Through some aberration in the fabric of the universe, my husband has begun receiving a year’s subscription to GQ. As my spouse’s normal attire is a pair of old jeans and a gray Champion hoodie, and his cold-weather-to-warm-weather transition is to switch from long sleeves to short sleeves, this gift in our mailbox is akin to Elton John receiving a subscription to Juggs. (For the record, I’m no fashion plate either.)
But since I cannot resist a peek into what poses as a male-oriented periodical when I’m tossed into the same room with one (my favorite is Maxim), I started reading it.
I thought women’s magazines were bad! Holy crow. I couldn’t get past the advertising. These two guys in the Calvin Klein spread (above) look like a cross between Frankenstein’s monster and the guy on the cover of Atlas Shrugged. The guy on the right’s intent stare could melt glass, and there is so much product in vertical sculpture of his hair that he better not get too close to an open flame, lest he reenact Michael Jackson’s Pepsi ad. The dude on the left looks like he’s having a very intense discussion with himself about whether he left the iron on.
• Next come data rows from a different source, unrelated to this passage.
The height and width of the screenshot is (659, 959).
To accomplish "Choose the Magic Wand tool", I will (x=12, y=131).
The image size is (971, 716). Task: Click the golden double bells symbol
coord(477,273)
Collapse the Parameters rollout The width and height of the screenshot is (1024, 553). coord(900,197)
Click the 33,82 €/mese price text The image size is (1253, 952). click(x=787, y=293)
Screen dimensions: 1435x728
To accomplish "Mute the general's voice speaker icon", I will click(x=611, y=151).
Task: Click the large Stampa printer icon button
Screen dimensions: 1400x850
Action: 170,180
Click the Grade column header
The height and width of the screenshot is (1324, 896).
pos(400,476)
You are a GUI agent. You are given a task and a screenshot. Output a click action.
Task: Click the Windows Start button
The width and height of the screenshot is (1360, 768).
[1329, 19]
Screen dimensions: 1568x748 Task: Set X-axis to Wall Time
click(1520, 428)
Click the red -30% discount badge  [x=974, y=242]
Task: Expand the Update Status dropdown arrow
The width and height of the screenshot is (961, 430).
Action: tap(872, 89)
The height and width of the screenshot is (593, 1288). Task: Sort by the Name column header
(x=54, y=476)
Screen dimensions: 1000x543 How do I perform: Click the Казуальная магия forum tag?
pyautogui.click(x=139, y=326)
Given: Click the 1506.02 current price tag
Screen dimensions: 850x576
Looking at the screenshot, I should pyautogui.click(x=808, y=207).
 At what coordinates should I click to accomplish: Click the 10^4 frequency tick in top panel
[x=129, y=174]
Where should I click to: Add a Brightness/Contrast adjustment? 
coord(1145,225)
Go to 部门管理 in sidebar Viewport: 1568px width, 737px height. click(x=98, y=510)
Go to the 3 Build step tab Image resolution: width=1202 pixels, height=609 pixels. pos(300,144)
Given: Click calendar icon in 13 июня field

There’s an entire novel going on in the Gucci spread. Sorry, I couldn’t find the full image in all of its ambiguous glory, so you’ll have to take my word for it. A clean-shaven young man with knife-edged cheekbones has his eyes downcast and leading off the page. Perhaps he is holding back tears. Apparently, these tears are because the dramatically-posed stick insect of a female model standing in the center of the spread does not return his intense feelings of love. She presses one hand to her temple as if she has a horrible headache. Perhaps this was caused by the overzealous aesthetician who removed all the hair from her head. A finger covers an eyebrow. Maybe the waxer got to that one before she decided the Sinead O’Connor-meets-Mona-Lisa-look was probably not the best career move for her head shape. At the right is a man in a tightly fitted, shiny suit, sitting cross-legged in a way that tightly fitted, shiny suits do not normally permit. Another woman, who has hair on her head but apparently is wearing a horse’s mane as a top, leans over him and whispers in his ear. What that is we may never know, but this guy isn’t having any of it. He continues to stare at the shiny fabric covering his left calf as if it contains the secrets of the universe and the location of Jimmy Hoffa’s remains.
But what really made my day was this Dolce & Gabbana spread (top). As I’ve said, I’m tragically out of the loop when it comes to fashion, but I didn’t see anything in this ad that resembled fashion. It’s a black-and-white spread featuring seven guys involved in a very intense game of tug-of-war. We do not see against whom they are tugging. Maybe the guys in the Calvin Klein ad. They look like inmates from a Turkish prison, and all have varying degrees of facial hair and lengths of fabric torn off their white pants. The one in the front looks vaguely like Barack Obama scolding John Boehner. They dig their feet-all wearing oxfords, some without laces-into the sand. At the bottom left of the spread, looking off the page, is a small black dog that looks seriously underfed. I do not understand the significance of the dog, and this disturbs me. Meanwhile, I draft in my head a novelization of the ad, a cross between The Great Gatsby, The Dirty Dozen, and Midnight Express.
This intense focus on creating a context for the products confuses me just about as much as the context itself. I know what the ads in women’s magazines are trying to express-they’re attempting to make us feel uncomfortable and insecure about our bodies and beauty so that we will continue buying their products and the magazines. I don’t know what the hell the GQ ads are trying to do. Maybe you men out there can help me. Do you buy these magazines? What do you think about the advertising? And what is the point of the dog?
The male-oriented magazine ads are almost as obscure as the male-oriented (and, some of the female-oriented) TV ads.